J’avais écrit les chansons relativement vite, comparé à d’habitude. Nous avons ensuite répété les titres en groupe pour préparer l’enregistrement qui a suivi sans trop tarder derrière. Je voulais justement vraiment garder un côté instinctif et instantané. D’où le titre aussi bien sûr ! J’ai enregistré l’album au studio « Midilive », les anciens mythiques « studios Vogue ». II a une formidable acoustique, absolument parfaite pour jouer live en groupe. J’ai fait cet album à nouveau avec l’ingénieur du son Stéphane Prin, qui a enregistré et mixé. C’est notre troisième enregistrement ensemble et à chaque fois je suis super content, le résultat est vraiment celui que j’attendais. Avec donc bien sûr les deux batteuses, France et Emilie. Emilie faisant la batterie principale avec son set complet tandis que France complétait la rythmique à la caisse claire et d’autres éléments. Elles ont toutes les deux faits beaucoup de chœurs aussi. Et sur quelques titres ont été rajoutées des basses synthés. Le tout au final donne un côté brut que j’adore !
Quand j’ai écouté ton disque et notamment le premier morceau « Au milieu », j’ai eu l’impression que tu te rapprochais de la chanson rock à texte façon Florent Marchet ou Bertrand Betsch ?
Je vois ce que tu veux dire ! En fait mon influence première est surtout la musique anglo-saxonne, plutôt rock, mais j’aime les textes en Français. D’ailleurs dans le communiqué de presse on a préféré mettre « Rock en Français » car ça reste du rock. Dans le réseau chanson française que je fréquente ma musique est souvent considérée comme trop « dure », enfin avec trop de guitare électrique, trop de batterie etc … Mais oui, je suis d’accord, je fais de la musique française aussi bien sûr.
Tu avais quoi comme influences pour ce disque ?
Je n’avais pas vraiment des choses très définies : j’avais envie de quelque chose d’assez brut, d’assez rock, d’instinctif … avec des batteries et guitares incisives. En pensant à des groupes comme Arctic Monkeys , Queen Of The Stone Edge , Strokes ou Arcade Fire … Des choses que j’écoute. Et j’avais surtout aussi envie d’entendre les musiciennes, leur jeu, leur sensibilité, leur âme. Et tout ça avec ma guitare et ma voix au milieu. En ce sens l’ingénieur Stéphane Prin a su parfaitement saisir cette énergie commune à l’enregistrement.

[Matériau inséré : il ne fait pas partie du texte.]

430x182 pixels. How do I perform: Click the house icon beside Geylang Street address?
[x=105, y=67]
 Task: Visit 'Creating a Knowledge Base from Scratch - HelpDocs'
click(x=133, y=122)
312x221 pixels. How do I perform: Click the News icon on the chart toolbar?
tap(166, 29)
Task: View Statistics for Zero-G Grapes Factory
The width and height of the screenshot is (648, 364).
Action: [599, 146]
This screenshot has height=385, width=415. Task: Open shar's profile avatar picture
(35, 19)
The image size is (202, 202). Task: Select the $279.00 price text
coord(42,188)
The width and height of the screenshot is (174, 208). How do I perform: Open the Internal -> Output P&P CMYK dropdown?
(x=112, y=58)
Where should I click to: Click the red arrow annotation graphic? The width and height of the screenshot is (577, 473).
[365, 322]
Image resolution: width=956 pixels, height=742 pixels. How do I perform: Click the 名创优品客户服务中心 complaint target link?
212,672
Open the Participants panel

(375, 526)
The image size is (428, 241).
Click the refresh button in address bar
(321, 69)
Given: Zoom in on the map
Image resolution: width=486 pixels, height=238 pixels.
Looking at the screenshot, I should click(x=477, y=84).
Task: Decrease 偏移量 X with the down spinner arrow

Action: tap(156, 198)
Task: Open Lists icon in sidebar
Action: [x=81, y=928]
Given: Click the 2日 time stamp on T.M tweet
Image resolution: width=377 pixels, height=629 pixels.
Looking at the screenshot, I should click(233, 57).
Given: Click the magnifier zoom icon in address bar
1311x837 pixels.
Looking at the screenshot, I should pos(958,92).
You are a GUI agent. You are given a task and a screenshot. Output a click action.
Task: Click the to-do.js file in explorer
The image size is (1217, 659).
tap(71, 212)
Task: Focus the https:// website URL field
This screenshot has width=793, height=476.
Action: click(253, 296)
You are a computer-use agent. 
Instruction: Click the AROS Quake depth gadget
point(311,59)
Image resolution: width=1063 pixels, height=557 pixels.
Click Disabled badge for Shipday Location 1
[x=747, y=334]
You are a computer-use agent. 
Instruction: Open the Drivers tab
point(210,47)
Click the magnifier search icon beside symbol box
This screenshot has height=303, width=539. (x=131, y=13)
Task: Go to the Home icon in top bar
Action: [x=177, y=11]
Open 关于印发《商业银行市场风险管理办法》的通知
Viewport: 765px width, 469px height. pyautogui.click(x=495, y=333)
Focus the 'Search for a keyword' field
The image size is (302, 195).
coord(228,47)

Il y a un morceau totalement en dehors des autres : « non-séparables », un long morceau d’improvisation, presque une forme de jazz …
Ce morceau a été créée lors d’une performance artistique faite avec des chercheurs en physique quantique dans une galerie d’art à Paris l’an dernier. C’était dans le cadre d’une exposition mélangeant sciences et arts, sur le thème comment tisser des liens tout en gardant l’identité de chacun et représenté par les différentes langues parlées. Pendant que les chercheurs parlaient de la notion de non-séparabilité en physique (!), j’improvisais autour d’un thème que j’avais créé. Et c’est ce même thème que j’ai repris ensuite sur l’album, réarrangé avec les musiciennes et sur lequel j’ai rajouté aussi un montage des différentes voix de ces chercheuses et chercheurs, parlées dans différentes langues. J’ai trouvé que c’était très beau toutes ces voix ensembles. Ces gens avaient tous un côté exalté et passionné dans leurs propos, dans les intonations de leurs voix. Et comme ce disque est un album de rencontre, je trouvais ça super bien de finir par toutes ces voix … On a enregistré ce morceau en une fois, après juste une petite répétition et hop voilà !
Dans ton disque il y a une montée en puissance et à un moment tu fais du rock ?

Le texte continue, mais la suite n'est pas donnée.